VENERDÌ 25 OTTOBRE 2019

Cosa ne viene da Sochi

Del miscione che gli arnesi stampati e videoriprodotti del colonialismo 2.0 ci rifilano,  confondendo in obnubilante simmetria rivolte contro il Potere e sommosse gestite dal Potere, da Libano e Iraq a Ecuador, Cile e Bolivia, parleremo nel prossimo articolo. Prima, ci interessa evidenziare con grande soddisfazione la rabbia da rettili pestati sulla coda con cui i media reagiscono agli esiti della soluzione (positiva, ma parziale, s’intende) che Putin, con il concorso obtorto collo di Erdogan, ha saputo imporre al branco di sbranatori della Siria. Media tra i quali riconosciamo il ruolo da mosca cocchiera al giornaletto anticomunista “il manifesto”. La vocina vernacolare del Governo Parallelo Usa (obamian-clintoniani, Intelligence, Pentagono, Wall Street, lobby talmudista), si è distinta per accanimento a stigmatizzare come imperialismo russo la difesa vincente della (quasi) integrità territoriale e della stessa sopravvivenza della Siria, aggredita e maciullata, e il ridimensionamento drastico degli appetiti degli aggressori (Turchia, illuministi coronati del Golfo, esportatori di diritti umani americani e israeliani).

Il grande lamento degli amici degli amici

Per questo pifferaio di carta, che è riuscito a trascinare nel baratro la colonna sperduta dei bambinelli di sinistra, l’esito del vertice di Sochi è una catastrofe planetaria. Catastrofe, ovviamente, per chi si riprometteva, come l’augusta fondatrice Rossanda ai tempi della Libia, uno Stato libero, sovrano, prospero ed equo cancellato dalla faccia della terra per mano di sicari tagliagole, scatenatigli contro dal meglio delle pluto-mafio-psicopatocrazie occidentali.

* * * *

| Esercizi |
**1.** Riscrivi come elenco puntato il paragrafo del testo sul vertice di Sochi che comincia con «Per questo pifferaio di carta», conservandone i fatti principali.
**2.** Prosegui il testo sul vertice di Sochi dopo l'ultima frase riportata.
L'elenco riportato più avanti non ha alcun legame con il testo sul vertice di Sochi.

| Righe di dati |
* * * *

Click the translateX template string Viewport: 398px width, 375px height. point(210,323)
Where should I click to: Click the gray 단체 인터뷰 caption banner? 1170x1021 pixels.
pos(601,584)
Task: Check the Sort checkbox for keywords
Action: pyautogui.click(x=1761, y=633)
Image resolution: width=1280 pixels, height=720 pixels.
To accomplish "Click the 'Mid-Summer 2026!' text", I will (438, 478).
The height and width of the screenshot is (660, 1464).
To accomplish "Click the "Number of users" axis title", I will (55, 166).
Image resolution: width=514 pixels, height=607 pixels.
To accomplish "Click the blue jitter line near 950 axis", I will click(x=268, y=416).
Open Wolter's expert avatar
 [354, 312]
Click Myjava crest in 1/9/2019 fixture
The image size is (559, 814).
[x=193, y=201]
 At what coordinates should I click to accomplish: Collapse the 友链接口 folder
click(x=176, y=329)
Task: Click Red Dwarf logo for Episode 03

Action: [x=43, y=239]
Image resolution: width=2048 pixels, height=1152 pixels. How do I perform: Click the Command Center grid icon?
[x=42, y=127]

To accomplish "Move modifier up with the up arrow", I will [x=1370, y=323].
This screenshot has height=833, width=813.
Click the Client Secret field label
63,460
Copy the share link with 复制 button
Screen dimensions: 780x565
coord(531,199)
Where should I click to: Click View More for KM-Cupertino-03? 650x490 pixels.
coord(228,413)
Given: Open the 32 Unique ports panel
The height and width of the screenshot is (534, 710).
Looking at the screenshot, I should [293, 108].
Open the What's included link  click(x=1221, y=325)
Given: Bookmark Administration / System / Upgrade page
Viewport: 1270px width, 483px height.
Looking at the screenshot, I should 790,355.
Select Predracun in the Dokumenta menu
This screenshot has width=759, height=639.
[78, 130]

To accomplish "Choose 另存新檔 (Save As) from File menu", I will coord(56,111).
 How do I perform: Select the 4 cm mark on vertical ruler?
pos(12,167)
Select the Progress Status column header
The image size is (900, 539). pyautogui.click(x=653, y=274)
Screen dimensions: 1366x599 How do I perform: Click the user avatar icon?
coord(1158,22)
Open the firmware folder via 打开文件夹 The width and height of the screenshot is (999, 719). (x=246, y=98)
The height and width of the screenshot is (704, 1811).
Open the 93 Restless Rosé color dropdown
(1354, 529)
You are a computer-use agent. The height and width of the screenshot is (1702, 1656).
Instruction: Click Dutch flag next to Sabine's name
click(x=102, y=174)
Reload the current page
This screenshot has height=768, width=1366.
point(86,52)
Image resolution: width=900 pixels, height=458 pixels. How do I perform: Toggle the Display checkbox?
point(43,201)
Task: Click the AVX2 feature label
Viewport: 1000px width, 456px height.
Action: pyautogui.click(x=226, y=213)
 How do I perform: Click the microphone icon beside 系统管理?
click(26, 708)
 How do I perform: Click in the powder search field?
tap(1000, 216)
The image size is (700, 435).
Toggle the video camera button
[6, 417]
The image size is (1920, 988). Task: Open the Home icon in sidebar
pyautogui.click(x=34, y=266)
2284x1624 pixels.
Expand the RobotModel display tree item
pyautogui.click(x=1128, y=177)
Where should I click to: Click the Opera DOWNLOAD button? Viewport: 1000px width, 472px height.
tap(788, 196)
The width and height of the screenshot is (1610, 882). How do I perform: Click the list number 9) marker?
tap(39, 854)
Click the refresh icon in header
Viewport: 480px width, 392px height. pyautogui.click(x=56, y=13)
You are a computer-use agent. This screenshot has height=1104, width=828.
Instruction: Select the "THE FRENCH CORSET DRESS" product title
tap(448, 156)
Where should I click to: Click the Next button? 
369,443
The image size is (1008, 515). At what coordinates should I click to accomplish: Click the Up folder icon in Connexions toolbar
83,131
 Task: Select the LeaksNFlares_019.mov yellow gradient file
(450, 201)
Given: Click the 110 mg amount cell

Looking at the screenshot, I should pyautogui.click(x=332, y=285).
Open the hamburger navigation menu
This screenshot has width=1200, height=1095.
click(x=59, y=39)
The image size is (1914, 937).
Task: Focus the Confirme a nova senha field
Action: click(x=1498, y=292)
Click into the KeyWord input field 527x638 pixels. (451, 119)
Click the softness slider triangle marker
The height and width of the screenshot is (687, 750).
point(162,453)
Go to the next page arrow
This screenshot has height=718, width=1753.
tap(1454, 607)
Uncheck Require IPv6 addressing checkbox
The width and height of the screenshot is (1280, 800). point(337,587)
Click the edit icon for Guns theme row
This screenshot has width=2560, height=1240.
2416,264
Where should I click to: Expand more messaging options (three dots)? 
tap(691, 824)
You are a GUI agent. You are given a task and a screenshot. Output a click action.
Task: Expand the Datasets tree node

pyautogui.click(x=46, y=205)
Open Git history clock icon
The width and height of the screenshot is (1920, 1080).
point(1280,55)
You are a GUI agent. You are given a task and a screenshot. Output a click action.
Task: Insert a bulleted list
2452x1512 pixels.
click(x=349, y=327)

* * * *

| Soluzioni |
**1.**
- Il giornale, definito «pifferaio di carta», ha trascinato nel baratro la colonna sperduta dei bambinelli di sinistra.
- Per questo giornale l'esito del vertice di Sochi è una catastrofe planetaria.
- Lo è per chi si riprometteva la cancellazione di uno Stato libero, sovrano, prospero ed equo, come la fondatrice Rossanda ai tempi della Libia.
- Quello Stato fu cancellato per mano di sicari tagliagole, scatenatigli contro dalle «pluto-mafio-psicopatocrazie» occidentali.

**2.**
La tragedia, come rappresentata da questo portavoce dell’unipolarismo mediatico nell’era delle Grande Finzione, si articola in questi punti:

–       Il fallimento del progetto, formulato esplicitamente da Parigi anni fa, di costituire in un terzo della Siria, zona di ricchezze petrolifere e agricole, un mini-Israele curdo, assimilabile, in quanto “democratico, libertario, inclusivo, femminista ed ecologista”, all’ “Unica Democrazia del Medio Oriente” e con esso in combutta per frantumare la Siria. Il fallimento del progetto è completato dalla riduzione degli invasori e pulitori etnici curdi del Rojava alla zona di loro origine di Qamishli, nell’estremo Nord-Est della Siria, unica zona in cui vi è una maggioranza curda.

–       La sostituzione delle forze armate Usa e Nato – abusive poiché mai invitate – con le rispettive basi nell’area più ricca di risorse della Siria, dal confine turco a Raqqa, nel cuore del paese, con l’Esercito Arabo Siriano, forza armate del governo legittimo, sostenuto da unità russe, legittimate dall’invito di Damasco.

–       La riduzione della “zona di sicurezza” turca su territorio siriano dai 440 x 32 km concordati con Washington, a soli 100 x 10 km, da Tell Abyad a Ras al-Ayn, pattugliati da unità congiunte turco-russe, con il resto del confine sotto controllo governativo siriano e pattuglie congiunte russo-siriane, a garanzia contro reviviscenze jihadiste (vedi mappa).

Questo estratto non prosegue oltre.